The amazing observation in the present case is that despite the advanced gestation, the tube was not ruptured, only displaying slight leakage. Since the first report of unruptured twin tubal pregnancy by Santos et al (1986), there have been other reports in literature (Goswami et al., 2014). Tubal rupture is usually attributed to hemorrhagic necrosis consequent to trophoblastic invasion (Stock et al., 1991). The absence of overt rupture suggests that other factors are involved, including probably the location of the gestational sac. A pertinent observation in this case is that both twins were in the fimbrial region, which is relatively wide and may therefore accommodate a bigger conceptus before attaining the threshold for rupture. Identification of unruptured ectopic pregnancy is important as it provides an opportunity for tube preserving intervention (Goswami et al., 2014). Accordingly, whenever possible, effort should be made to diagnose ectopic pregnancy before tubal rupture.

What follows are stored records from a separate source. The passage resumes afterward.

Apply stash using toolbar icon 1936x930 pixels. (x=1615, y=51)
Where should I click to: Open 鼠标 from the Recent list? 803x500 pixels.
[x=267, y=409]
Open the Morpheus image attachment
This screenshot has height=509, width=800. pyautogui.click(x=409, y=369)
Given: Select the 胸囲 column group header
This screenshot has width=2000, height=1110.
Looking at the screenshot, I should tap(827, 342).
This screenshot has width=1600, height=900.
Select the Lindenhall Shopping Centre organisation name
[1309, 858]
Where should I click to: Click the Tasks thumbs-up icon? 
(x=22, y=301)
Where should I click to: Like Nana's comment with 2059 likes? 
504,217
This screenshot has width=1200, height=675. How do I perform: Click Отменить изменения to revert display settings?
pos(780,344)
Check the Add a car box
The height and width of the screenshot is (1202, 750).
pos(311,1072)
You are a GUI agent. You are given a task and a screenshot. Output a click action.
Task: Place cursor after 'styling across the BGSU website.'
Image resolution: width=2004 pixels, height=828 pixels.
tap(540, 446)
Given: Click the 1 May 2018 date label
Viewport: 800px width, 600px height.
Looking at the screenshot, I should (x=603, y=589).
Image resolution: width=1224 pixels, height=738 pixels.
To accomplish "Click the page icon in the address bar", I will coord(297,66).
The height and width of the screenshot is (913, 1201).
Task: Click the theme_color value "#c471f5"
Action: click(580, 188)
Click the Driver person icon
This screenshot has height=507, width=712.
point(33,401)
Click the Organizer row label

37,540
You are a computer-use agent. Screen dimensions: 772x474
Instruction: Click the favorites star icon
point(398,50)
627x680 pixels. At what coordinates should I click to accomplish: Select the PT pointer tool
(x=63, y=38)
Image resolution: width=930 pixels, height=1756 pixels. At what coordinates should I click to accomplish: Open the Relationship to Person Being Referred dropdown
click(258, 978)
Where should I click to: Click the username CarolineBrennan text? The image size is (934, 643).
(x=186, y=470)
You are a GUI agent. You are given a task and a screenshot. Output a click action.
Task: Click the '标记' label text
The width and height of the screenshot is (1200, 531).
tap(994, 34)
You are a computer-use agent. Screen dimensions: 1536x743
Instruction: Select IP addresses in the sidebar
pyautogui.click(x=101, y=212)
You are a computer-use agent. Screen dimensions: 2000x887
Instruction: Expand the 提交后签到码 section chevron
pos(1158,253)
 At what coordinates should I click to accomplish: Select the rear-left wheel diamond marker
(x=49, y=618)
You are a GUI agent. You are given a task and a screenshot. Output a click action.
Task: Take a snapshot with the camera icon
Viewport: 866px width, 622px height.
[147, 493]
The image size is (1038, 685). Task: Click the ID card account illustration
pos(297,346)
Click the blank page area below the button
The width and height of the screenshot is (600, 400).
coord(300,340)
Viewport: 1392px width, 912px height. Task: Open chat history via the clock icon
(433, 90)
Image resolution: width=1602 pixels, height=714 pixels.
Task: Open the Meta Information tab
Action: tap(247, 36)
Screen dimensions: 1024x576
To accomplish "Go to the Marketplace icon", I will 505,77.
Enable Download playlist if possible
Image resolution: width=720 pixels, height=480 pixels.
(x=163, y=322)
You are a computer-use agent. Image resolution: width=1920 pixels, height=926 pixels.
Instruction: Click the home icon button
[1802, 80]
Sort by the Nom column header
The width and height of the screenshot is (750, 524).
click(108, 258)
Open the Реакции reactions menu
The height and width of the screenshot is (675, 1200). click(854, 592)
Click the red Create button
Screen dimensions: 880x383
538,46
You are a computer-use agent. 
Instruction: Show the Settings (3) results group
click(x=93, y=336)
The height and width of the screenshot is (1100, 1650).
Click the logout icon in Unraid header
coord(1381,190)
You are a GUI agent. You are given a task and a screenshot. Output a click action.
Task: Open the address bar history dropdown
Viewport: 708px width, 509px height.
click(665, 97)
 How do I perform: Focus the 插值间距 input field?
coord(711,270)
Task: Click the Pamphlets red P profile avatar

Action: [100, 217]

Tubal twins are usually diagnosed by transvaginal ultrasound, markedly elevated hCG, laparoscopy (Ghanbarzadeh et al., 2015) and magnetic resonance imaging (Indiran, 2016). In the present case, one sac was diagnosed preoperatively by abdominal ultrasound while the second twin was diagnosed intraoperatively, and hCG levels were not determined. It is important that all the gestational sacs are identified and managed to minimize complications of inadvertent retention of ectopic products of conception. Another intriguing feature of the present case was that one fetus was viable. Since the first case of live unilateral tubal twin pregnancy by Gualandi et al (1994), several other cases have been described (Benn et al., 2016). This is important as it may influence the options of management – surgical, medical or expectant (Sivalingam et al., 2011).

In conclusion, tubal twin ectopic pregnancy may occur in the absence of any overt risk factor, be located anywhere along the tube, show atypical late presentation, intact tubes and viable fetus. These features call for heightened index of suspicion and sagacity in management of amenorrheic women with abdominal pain.